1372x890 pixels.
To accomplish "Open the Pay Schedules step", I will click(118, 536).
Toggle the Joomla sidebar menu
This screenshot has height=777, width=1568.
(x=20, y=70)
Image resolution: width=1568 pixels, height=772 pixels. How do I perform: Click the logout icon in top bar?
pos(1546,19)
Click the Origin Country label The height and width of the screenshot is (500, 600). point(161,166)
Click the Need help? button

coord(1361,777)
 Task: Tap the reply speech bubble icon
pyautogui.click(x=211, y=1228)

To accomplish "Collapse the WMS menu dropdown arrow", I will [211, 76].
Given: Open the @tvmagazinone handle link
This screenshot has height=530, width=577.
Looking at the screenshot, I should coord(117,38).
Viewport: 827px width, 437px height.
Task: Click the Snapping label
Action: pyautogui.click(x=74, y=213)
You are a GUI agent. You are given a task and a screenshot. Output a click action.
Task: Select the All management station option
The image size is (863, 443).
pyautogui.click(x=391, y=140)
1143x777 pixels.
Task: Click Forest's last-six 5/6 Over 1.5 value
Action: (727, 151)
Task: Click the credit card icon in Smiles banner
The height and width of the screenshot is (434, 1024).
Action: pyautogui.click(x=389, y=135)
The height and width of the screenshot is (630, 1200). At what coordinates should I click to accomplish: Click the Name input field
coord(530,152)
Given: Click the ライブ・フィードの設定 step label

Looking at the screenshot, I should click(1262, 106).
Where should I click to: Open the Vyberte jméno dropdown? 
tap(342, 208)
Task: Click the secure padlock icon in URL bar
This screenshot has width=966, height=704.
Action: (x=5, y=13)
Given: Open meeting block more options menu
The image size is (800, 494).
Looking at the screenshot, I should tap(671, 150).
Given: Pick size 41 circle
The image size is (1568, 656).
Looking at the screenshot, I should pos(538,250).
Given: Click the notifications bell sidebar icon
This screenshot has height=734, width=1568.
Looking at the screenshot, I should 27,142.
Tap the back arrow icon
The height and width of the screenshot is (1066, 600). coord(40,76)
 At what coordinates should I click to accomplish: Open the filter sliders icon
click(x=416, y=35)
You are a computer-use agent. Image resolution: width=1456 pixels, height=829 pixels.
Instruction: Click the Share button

============

WHAT IS EXPECTED> Go through the records and report each line that contains "agent".

ANSWER AREA>
You are a GUI agent. You are given a task and a screenshot. Output a click action.
You are a computer-use agent. Image resolution: width=1456 pixels, height=829 pixels.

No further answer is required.